I still have the cannon, could probably find it pretty easily. Would likely have to find something different for projectiles as the sort of pens I took apart aren’t so common now.
I think this is pretty cool. It was much more effective than I would have guessed for those match heads. I glad you are willing to post there is the child in all of us wanting to get out and play.
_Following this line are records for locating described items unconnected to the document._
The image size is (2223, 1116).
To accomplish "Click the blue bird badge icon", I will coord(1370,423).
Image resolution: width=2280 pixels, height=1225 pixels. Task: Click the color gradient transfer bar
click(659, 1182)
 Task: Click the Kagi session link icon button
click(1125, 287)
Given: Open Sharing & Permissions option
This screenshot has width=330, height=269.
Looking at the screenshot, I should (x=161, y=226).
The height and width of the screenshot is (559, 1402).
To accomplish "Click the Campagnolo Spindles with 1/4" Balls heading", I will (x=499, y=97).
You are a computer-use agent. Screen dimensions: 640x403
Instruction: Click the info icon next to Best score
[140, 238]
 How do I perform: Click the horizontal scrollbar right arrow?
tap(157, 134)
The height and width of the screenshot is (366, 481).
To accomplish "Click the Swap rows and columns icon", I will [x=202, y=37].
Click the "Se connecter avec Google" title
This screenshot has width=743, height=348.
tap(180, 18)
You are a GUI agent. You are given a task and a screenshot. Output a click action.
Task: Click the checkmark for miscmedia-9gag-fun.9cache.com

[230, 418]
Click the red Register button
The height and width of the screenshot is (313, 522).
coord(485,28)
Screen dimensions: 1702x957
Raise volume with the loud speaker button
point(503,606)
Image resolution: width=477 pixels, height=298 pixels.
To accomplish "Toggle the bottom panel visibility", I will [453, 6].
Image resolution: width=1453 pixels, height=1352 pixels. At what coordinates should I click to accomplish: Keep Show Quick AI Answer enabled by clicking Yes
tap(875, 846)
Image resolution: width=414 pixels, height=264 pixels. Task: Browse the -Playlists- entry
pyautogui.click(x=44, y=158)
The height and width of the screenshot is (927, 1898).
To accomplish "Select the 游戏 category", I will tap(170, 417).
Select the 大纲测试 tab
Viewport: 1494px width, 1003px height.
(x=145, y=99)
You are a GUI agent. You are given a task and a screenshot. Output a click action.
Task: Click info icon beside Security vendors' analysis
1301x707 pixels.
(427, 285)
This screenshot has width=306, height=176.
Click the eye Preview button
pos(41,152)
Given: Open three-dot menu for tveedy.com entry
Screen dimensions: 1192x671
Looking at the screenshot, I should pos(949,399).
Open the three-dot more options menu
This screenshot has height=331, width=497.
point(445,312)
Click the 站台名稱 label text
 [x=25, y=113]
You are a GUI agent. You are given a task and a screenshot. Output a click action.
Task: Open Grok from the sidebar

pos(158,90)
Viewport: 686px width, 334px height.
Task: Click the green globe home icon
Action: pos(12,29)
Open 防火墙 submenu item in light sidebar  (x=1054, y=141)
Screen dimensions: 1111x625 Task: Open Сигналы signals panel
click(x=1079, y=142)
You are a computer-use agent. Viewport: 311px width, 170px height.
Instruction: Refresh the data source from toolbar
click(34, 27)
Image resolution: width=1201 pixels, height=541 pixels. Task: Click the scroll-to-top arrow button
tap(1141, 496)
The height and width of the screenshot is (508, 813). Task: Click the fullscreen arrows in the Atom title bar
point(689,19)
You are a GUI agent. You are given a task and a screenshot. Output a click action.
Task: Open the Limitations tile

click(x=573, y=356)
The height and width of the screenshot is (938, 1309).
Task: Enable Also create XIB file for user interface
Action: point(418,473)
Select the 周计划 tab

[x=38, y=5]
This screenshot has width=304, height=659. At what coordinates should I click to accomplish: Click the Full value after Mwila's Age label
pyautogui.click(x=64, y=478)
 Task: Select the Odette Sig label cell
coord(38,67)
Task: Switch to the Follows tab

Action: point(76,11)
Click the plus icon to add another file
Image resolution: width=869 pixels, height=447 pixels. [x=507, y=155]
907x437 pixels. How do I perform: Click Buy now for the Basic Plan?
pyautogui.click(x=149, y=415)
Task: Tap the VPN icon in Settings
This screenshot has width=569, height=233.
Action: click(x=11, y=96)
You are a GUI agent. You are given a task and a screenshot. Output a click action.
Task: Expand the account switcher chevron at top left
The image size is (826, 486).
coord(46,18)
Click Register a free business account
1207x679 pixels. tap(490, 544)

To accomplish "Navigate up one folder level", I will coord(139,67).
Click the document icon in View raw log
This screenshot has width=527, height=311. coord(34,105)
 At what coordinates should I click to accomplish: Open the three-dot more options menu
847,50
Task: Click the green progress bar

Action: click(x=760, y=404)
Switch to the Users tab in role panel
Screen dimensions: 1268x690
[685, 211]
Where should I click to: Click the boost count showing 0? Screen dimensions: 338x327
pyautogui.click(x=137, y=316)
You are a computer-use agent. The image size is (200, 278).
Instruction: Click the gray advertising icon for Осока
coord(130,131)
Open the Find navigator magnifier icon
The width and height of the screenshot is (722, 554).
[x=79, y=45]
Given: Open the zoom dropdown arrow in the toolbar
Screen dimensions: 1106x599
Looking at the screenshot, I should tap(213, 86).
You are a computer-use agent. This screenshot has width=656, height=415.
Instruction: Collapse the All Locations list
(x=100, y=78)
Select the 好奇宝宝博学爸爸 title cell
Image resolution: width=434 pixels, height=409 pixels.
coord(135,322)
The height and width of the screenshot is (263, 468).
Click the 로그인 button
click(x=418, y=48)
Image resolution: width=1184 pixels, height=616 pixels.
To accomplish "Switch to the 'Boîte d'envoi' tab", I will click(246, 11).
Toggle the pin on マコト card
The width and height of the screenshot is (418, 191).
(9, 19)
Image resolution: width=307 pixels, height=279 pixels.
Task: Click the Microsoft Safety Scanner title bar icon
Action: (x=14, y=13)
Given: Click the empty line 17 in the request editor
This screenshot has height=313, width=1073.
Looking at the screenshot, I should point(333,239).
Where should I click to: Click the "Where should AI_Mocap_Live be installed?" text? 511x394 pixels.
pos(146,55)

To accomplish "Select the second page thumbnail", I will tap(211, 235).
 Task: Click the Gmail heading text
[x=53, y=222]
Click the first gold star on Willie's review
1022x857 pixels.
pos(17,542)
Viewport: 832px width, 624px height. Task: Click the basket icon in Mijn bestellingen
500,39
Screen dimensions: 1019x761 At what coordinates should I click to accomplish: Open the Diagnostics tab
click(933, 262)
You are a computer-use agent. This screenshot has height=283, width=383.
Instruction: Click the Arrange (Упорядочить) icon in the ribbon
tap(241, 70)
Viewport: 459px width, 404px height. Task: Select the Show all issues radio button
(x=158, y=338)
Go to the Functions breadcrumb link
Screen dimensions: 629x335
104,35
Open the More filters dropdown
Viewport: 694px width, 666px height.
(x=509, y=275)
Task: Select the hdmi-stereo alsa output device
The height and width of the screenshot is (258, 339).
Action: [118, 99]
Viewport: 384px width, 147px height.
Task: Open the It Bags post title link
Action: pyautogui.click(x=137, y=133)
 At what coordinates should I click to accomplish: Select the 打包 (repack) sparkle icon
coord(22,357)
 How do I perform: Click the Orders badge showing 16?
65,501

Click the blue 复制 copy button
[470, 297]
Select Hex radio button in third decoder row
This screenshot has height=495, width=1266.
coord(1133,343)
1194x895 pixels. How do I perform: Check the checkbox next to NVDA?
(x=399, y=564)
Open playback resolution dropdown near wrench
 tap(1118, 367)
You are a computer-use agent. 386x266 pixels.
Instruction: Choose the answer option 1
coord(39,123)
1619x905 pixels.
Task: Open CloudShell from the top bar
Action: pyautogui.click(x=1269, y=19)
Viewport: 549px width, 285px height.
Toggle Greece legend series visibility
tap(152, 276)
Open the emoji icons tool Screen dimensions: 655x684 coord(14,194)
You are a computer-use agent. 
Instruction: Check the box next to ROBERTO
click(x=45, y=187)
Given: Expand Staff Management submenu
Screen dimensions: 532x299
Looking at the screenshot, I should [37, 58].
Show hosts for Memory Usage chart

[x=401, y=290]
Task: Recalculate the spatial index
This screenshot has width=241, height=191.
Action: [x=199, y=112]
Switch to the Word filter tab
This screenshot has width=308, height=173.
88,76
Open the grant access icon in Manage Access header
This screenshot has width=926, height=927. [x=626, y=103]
This reminds me of the much smaller and less-dangerous (but, IMHO, more fun) “matchhead rockets” from The Great International Paper Airplane Book, both because matches are used as propellant and because both designs have a layer of metal that is used both to break the ‘fire triangle’ and as a pressure vessel.
With matchhead rockets, though, a single match is launched at a time, and the layer of metal is only a small piece of foil.
I made something similar (and probably just as dangerous) at school (back in the dark ages)… It used a steel Parker pen refill with the end cut off, and could launch a small steel ball bearing through a gyproc wall. Propellant was either match heads (tended to blow the Parker pen refill into a mushroom after a few shots), or small Chinese fire crackers (now banned in the UK… not as a result of my stupidity so far as I am aware). I failed to collect my Darwin award on that occasion (and several others I might add… detonating camping gas cylinders on an open fire anybody? No? No takers? weedkiller… copper pipe… loud bang.. mud and shrapnel everywhere… metholated spirits related fires… parafin+water in a sealed tin with a small hole in the lid… placed on a fire… All part of the learning process when I was a kid. ), but no doubt if I did as a school kid now, I would end up in the young offenders unit, on a terrorism charge.
HAD what are you thinking of.. this device looks very unsafe… (/me goes back to flying his kite… in the rain… on top of the hill.. wearing wet copper armour… shouting “All Gods is bastids”)
We used to cut a small hole in a ping pong ball and fill it with as many strike-anywhere match heads as we could. We would then wrap the whole thing in black electrical tape, throw it against a wall and take off. The impact would cause the match heads to rub against each other, igniting them. It took several seconds to build pressure but made an impressive bang.
For what it’s worth, I wouldn’t have folded over the end of the copper pipe. Copper formed into a pipe is quite hard (and brittle as a result). You either have to heat the copper to anneal it before working it or you have to find some other way to put a cap on the end. Seems to me that brazing a pipe cap on the end would be sufficient. It takes a lot of heat to melt your standard brazing alloys – much more than the average propane torch is going to put out.